Vision & Reality: 100 Years of Contemporary Art in Wakefield at The Hepworth Wakefield
Sara Jaspan, Exhibitions Editor![Vision & Reality: 100 Years of Contemporary Art in Wakefield at The Hepworth Wakefield](https://www.creativetourist.com/app/uploads/2020/09/04d1062fdea723362e6687012eb982bf-623x438.jpg)
The Hepworth Wakefield is currently closed, however, highlights from Vision & Reality: 100 Years of Contemporary Art in Wakefield can be viewed online via the venue’s website, for those in want of a sneaky preview.
100 years of contemporary art in one sitting? We hope you’re hungry. To mark The Hepworth’s 10th birthday, the award-winning gallery is looking back on its long history, rooted in the Wakefield Permanent Art Collection. Established in the 1920s, the collection grew out of works gifted by local industrialists and benefactors who believed the industrially thriving city deserved an art collection and gallery befitting its status. Fast forward to today and The Hepworth certainly seems to fit that bill, while the collection itself has grown to include over 5,300 works with a focus very much on the contemporary.
The exhibition will feature historic highlights from its founding days, such as pieces by Agnolo Bronzino, Rosa Bonheur, James Tissot and John Atkinson Grimshaw, as well as works by 20th-century artists Prunella Clough, LS Lowry, Patrick Heron, Bernard Meninsky, Keith Vaughan, Kenneth Armitage and Lynn Chadwick, acquired over subsequent years. The Hepworth is one of the only regional galleries to be donated works by the American art collector Peggy Guggenheim, and several of these will go on display alongside a painting by her artist sister, Hazel King-Farlow, and the surrealist Yves Tanguy.

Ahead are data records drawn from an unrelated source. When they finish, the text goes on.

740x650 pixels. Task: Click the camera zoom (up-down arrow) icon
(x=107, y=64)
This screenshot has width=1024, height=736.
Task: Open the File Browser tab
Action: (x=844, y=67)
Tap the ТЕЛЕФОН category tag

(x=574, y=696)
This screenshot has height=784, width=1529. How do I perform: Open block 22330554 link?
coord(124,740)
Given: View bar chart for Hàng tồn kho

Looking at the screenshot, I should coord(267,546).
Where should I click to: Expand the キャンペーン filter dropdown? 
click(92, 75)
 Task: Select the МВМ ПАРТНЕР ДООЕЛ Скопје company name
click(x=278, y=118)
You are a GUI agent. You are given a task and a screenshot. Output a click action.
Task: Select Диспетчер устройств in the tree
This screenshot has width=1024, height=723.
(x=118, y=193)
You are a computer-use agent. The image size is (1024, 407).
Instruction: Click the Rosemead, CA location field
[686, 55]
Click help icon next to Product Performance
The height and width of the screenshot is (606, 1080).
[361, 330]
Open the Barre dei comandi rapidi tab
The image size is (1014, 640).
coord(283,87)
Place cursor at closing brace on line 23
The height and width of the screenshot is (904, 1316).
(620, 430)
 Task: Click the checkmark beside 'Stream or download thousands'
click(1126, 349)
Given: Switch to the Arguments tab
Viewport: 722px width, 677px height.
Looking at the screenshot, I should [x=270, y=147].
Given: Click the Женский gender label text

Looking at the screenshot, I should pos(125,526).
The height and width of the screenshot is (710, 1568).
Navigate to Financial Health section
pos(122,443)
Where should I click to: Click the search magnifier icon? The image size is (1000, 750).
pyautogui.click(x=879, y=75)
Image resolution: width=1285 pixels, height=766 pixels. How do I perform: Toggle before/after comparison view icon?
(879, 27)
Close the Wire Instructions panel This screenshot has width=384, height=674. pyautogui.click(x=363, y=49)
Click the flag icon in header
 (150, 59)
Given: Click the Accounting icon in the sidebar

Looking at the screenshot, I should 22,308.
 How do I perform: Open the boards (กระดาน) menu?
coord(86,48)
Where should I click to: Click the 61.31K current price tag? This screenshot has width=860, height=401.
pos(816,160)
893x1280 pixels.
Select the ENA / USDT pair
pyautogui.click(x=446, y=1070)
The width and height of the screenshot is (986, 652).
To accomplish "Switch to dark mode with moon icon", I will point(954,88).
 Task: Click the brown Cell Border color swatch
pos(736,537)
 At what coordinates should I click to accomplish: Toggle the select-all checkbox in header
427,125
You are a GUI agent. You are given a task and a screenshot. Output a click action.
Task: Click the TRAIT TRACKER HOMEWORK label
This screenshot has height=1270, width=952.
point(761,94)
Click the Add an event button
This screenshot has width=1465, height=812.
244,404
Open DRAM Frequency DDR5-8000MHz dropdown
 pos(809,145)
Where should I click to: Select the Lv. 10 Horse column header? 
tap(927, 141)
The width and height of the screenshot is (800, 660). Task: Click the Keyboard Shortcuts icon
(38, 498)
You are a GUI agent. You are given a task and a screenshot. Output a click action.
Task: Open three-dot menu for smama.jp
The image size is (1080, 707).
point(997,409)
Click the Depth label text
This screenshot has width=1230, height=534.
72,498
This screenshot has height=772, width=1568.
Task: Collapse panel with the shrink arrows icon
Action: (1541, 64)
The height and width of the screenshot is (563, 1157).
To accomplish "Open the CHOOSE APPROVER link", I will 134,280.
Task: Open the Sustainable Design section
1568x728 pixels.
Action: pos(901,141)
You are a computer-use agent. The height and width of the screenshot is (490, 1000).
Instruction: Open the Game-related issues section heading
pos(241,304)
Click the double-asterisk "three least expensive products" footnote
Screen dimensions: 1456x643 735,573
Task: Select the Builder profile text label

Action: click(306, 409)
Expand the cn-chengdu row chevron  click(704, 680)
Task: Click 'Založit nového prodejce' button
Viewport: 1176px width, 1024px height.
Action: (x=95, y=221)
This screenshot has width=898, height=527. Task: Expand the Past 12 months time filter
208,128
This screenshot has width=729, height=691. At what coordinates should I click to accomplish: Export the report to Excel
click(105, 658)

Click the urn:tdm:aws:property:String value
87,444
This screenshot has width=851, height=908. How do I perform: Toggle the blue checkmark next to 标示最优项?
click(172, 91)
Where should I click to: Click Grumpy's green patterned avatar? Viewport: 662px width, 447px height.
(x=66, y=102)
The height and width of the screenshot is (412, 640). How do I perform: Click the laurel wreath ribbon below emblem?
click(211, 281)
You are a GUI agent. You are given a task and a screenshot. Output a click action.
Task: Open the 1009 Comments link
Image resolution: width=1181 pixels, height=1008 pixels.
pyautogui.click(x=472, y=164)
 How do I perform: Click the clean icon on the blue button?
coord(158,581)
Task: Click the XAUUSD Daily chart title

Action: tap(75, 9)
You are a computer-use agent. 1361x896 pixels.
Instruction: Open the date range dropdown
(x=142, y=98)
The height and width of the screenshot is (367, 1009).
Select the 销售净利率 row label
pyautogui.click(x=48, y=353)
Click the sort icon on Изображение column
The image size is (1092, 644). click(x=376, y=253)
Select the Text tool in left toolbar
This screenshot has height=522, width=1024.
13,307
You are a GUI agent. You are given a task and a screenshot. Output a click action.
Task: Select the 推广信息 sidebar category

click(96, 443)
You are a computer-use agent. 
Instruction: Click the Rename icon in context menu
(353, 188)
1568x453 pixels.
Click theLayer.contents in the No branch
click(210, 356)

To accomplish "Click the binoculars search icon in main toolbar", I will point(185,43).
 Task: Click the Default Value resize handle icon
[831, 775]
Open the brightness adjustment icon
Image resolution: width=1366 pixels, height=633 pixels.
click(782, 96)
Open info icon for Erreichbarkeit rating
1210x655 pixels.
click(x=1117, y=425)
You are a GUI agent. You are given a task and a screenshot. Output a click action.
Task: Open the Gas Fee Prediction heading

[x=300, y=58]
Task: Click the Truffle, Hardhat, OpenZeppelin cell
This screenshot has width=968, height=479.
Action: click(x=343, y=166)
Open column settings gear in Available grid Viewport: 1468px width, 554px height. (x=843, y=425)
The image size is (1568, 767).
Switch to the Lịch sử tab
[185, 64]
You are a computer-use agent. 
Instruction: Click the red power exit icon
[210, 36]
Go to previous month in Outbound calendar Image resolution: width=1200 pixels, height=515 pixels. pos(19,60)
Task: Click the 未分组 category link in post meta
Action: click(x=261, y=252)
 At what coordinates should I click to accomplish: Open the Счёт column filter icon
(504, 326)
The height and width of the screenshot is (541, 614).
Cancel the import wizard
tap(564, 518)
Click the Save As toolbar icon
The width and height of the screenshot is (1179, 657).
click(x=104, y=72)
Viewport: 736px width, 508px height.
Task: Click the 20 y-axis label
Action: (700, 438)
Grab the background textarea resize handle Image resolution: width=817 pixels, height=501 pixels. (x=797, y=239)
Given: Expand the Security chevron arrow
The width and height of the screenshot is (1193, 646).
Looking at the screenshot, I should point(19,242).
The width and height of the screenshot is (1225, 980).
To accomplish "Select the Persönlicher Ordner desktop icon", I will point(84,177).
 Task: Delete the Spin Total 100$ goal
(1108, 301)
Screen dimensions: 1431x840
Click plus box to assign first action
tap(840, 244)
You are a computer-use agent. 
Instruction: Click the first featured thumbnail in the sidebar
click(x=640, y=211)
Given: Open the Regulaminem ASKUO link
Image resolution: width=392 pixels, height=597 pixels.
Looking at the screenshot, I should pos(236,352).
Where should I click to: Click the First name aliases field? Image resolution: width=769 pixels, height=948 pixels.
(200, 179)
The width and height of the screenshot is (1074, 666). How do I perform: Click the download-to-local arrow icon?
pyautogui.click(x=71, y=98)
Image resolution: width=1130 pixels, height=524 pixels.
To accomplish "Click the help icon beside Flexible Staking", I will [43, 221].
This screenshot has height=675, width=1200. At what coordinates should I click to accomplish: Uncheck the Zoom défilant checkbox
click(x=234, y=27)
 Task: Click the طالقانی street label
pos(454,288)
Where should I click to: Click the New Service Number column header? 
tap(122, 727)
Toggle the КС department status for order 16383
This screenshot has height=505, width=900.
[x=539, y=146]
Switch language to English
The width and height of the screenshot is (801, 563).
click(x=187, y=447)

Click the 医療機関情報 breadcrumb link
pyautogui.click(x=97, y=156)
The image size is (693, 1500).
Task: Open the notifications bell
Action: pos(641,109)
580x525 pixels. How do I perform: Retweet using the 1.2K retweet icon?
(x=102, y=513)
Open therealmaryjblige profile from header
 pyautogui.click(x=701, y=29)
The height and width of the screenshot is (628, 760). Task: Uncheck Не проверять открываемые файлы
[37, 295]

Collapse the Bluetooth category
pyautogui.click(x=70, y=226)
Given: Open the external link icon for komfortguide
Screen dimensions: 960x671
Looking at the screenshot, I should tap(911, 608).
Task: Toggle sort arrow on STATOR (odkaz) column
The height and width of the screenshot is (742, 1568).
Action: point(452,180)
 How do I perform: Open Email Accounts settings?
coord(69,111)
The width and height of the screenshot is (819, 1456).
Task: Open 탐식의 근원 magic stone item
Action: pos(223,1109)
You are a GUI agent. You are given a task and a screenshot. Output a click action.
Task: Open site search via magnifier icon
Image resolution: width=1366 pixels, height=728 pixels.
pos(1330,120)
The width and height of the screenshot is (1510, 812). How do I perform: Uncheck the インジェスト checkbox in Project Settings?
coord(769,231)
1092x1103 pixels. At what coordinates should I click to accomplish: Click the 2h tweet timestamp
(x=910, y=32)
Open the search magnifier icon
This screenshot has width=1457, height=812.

Prints by Fiona Banner, Sir Peter Blake, Martin Creed, Jeremy Deller, Anthea Hamilton, Lubaina Himid and Yinka Shonibare commissioned through The Hepworth’s rather visionary School Prints project will be united, while paintings by Craigie Aitchison, Sir Terry Frost and Rose Hilton, and ceramics by Dame Lucie Rie, Alison Britton and Sara Flynn, represent some of the collection’s most recent major bequests. A large-scale drawing made by Rosanne Robertson earlier this year and Magali Reus’ sculpture ‘Harlequin Darts’ (2016) bring the story right into the present.
Rather than simply an amass of works, however, Vision & Reality will also reflect on how the collection was shaped and the central role played by the donor organisations, communities and individuals behind it. It will delve, too, into the politics of collecting itself – particularly around who and what gets represented – paying attention to how The Hepworth has sought to expand the collection over the last decade to address historic imbalances and enrich narratives explored by artists in shifting contexts.
Significant birthdays are always a good time to take a step back and reflect. This exhibition seems not only a fitting celebration of 100 years of art collection but the importance of public collections themselves. In the words of The Hepworth’s Director, Simon Wallis, the collection serves as ‘a living resource of national significance’. Long may it stay that way.